En wat misschien wel erger is: onder Rooley klonken de madrigalen van Marenzio, Monteverdi, en Gesualdo precies zo als die van Dowland, Ward of Weelkes. Muziekrecensent Franz Straatman voelde dat destijds haarscherp aan en schreef naar aanleiding van een concert door Concerto Italiano o.l.v. Rinaldo Alessandrini: ‘Hier stonden twee sopranen en een mezzo die hun vocale middelen echt aanspraken, die beschaafd scheurden, als het drama in de tekst dat vereiste, die hun stem niet tegenhielden, wat noordelijkere stemmen doen, om maar "authentiek" over te komen’. En noemde in contrast hiermee Emmy Kirkby zelfs ‘een beetje truttig’.

Voor Anthony Rooley was het wel triest. Hij had immers zelf op tal van masterclasses in Italië de Italianen opgeroepen het muzikale heft in eigen hand te nemen en werd nu ineens een beetje van het podium geblazen.
Hoe dit alles ook zij: de opmars van de Italianen op het gebied van de ‘oude’ muziek is onstuitbaar gebleken: denk slechts aan Luigi Tagliavini, Fabio Biondi, Roberta Invernizzi, Chiara Massini, Sergio Vartolo, Paolo Pandolfo en Giovanni Antonini om slechts enkelen te noemen.

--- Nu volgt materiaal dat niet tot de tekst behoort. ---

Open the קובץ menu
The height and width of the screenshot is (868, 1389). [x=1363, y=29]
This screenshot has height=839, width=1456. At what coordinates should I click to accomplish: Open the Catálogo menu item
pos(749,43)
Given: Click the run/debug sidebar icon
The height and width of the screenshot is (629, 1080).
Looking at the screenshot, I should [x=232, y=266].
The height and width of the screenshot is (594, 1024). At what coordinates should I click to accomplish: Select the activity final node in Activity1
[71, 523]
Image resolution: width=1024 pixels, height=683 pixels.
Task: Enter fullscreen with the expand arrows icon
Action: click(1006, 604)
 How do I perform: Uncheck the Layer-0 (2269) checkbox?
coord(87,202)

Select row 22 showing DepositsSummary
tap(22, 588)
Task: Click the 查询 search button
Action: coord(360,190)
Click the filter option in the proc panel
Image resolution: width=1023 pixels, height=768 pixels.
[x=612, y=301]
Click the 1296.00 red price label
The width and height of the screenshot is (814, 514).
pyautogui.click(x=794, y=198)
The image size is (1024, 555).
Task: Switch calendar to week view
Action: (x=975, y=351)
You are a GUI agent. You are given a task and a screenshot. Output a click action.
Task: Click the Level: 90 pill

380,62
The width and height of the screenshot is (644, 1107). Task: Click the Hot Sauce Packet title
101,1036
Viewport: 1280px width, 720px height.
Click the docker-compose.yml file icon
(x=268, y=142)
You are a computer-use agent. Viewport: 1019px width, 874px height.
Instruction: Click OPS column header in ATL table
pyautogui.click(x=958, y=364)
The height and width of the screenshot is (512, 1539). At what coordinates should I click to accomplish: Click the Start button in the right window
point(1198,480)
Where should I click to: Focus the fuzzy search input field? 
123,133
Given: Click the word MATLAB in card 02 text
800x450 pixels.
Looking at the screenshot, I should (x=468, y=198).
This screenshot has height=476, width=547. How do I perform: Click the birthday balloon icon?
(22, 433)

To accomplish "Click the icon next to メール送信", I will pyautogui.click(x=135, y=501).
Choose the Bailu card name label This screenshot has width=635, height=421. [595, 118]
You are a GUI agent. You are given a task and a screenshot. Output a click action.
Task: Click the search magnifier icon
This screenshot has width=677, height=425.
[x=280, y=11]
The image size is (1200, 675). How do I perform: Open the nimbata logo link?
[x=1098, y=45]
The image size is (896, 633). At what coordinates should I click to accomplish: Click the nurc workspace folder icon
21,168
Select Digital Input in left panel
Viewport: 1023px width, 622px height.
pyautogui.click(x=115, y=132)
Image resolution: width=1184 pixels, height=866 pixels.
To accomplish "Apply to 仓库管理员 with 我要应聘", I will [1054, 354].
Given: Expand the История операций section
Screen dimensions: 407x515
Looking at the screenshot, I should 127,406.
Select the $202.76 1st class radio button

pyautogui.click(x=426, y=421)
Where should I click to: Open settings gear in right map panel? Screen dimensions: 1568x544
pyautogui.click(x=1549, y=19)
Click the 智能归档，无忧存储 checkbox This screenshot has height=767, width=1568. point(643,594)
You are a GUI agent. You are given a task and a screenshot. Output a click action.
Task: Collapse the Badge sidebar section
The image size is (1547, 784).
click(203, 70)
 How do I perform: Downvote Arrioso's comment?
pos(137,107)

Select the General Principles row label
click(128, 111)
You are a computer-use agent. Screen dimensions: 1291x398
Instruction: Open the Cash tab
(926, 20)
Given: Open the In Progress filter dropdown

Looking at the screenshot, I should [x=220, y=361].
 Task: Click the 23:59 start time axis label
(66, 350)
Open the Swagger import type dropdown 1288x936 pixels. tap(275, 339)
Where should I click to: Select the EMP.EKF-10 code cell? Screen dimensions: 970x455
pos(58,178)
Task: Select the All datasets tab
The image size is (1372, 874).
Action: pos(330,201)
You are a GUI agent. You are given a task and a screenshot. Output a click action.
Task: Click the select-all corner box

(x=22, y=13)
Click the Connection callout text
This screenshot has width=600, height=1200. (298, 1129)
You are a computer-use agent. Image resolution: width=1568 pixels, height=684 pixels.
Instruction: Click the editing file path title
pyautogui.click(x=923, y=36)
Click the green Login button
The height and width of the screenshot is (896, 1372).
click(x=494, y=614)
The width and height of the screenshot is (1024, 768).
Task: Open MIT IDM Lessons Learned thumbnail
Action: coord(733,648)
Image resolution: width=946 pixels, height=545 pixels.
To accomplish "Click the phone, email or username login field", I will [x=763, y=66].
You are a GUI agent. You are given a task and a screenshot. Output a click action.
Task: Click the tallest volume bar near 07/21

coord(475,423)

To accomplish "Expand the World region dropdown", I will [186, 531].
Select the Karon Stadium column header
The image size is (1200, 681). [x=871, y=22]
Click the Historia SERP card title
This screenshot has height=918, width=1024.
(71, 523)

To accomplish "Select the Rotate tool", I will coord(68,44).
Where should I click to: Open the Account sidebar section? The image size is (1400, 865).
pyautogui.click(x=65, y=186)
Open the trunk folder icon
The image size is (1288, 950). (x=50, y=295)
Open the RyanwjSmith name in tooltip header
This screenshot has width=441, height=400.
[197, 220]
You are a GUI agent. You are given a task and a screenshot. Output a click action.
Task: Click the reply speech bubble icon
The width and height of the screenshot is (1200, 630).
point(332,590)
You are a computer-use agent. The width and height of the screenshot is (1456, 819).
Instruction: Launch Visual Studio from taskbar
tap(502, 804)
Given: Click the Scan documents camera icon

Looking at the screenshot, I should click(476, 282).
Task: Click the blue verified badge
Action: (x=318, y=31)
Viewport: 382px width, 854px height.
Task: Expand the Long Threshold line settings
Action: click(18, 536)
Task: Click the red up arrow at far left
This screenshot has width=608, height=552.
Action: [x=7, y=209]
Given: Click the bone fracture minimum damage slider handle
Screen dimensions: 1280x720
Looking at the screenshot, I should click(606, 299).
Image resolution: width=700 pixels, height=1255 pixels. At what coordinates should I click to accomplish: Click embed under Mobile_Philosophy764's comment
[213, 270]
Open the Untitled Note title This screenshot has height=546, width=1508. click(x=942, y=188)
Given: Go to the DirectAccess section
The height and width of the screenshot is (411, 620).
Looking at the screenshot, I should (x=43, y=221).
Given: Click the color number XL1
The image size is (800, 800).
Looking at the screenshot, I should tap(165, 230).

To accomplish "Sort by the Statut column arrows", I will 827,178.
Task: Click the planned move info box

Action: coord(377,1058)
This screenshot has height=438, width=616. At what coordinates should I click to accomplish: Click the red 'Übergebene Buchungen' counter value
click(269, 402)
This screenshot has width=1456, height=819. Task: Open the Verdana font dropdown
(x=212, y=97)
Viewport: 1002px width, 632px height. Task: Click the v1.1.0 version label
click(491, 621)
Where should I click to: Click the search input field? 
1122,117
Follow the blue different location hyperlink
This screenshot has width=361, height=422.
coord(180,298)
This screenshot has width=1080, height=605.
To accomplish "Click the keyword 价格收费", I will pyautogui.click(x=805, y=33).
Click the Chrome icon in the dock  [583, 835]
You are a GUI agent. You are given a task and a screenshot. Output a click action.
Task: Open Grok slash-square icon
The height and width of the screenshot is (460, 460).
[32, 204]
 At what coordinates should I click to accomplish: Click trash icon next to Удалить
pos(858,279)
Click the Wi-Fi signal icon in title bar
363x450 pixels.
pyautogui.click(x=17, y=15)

Onlangs verscheen een cd van Rinaldo Alessandrini (1960), die op een heel ingenieuze wijze geheel gewijd is aan Claudio Monteverdi. Alessandrini koos, zonder acht te slaan op de chronologie, een aantal van diens Madrigalen die op een of andere manier te maken hebben met de nacht, zoals blijkt uit de Engelse titel van de cd: Night, Stories of Lovers and Warriors. Het werd een ware ode aan zijn landgenoot. Hier klinkt diens muziek alsof ze gisteren gecomponeerd is.
Zoals Monteverdi-kenners bij het lezen van de titel al hebben vermoed: centraal in het programma staat een dramatische uitvoering van het Combattimento di Tancredi e Clorinda uit het Libro 8, de Madrigali guerrieri, et amorosi.
Ik citeer uit Monteverdi’s belangwekkende voorwoord bij deze Madrigalen:

Ik heb overwogen dat de voornaamste hartstochten of gemoedstoestanden drie in getal zijn, namelijk Woede, Gematigdheid & Bescheidenheid of nederigheid, hetgeen de beste filosofen bevestigen; dit is terug te vinden in de natuur van onze stem, nl. het hoge, midden- en lage register. In de muziek verwijzen de drie begrippen concitato (= geagiteerd), molle (= zacht) en temperato (= gematigd) duidelijk hiernaar. Ik heb geen voorbeelden van het concitato-soort kunnen terugvinden in het werk van vroegere componisten, daarentegen wel van het molle en temperato. Toch beschrijft Plato dat concitato in het derde boek van zijn Rhetorica met deze woorden: 'gebruik die harmonie welke de woorden en stembuigingen van een dapper man in de strijd goed nabootst'. En omdat ik me ervan bewust ben, dat met name tegenstellingen ons gemoed beïnvloeden en dat dit het doel van alle goede muziek is zoals Boethius bevestigt als hij zegt dat ‘muziek is verbonden met onze zeden, ofwel ze siert of ze corrumpeert het karakter’, heb ik mijzelf met nogal wat inspanning en moeite ertoe gezet deze vorm opnieuw te ontdekken.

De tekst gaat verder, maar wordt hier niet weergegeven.